High-end IBM computer model from 1970s

The IBM System/360 Model 195 is a discontinued IBM computer introduced on August 20, 1969. The Model 195 was a reimplementation of the IBM System/360 Model 91 design using monolithic integrated circuits. It offers "an internal processing speed about twice as fast as the Model 85, the next most powerful System/360". The Model 195 was discontinued on February 9, 1977, the same date as the System/370 Model 195.

About 20 Model 195 systems were produced.

==Technical specifications==
The basic CPU cycle time is 54 nanoseconds (ns). The system has a high degree of parallelism and can process up to seven operations at a time.
The system can be configured with 1, 2, or 4 MB of magnetic core memory (models 195J, 195K, and 195L) with a cycle time of 756 ns. A 32 KB cache, called a buffer memory in the IBM announcement, is standard.
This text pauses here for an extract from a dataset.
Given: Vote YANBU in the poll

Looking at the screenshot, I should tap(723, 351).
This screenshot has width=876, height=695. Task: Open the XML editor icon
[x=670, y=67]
Memory blocks are brought into cache in units of 64 bytes.

The normal operating system for the Model 195 is OS/360 Multiprogramming with a Variable Number of Tasks (MVT).

==Components==
The 360/195 has the following components:

- 2160 Model l System Console
- 2180 CPU Power Unit (Note: Model depends on configuration.)
- 2185 Power Distribution Unit
- 2186 Coolant Distribution Unit
- 2195 Processing Unit (which includes the Processor Storage)
- 2860 Selector Channel (Note: Optional, but there must be at least one channel.)
- 2870 Multiplexer Channel
- 2880 Block Multiplexer Channel

==Legacy==
The Model 195 was later updated as the IBM System/370 Model 195 with the new System/370 instructions and the 370 time-of-day clock and control registers, but without the virtual memory hardware.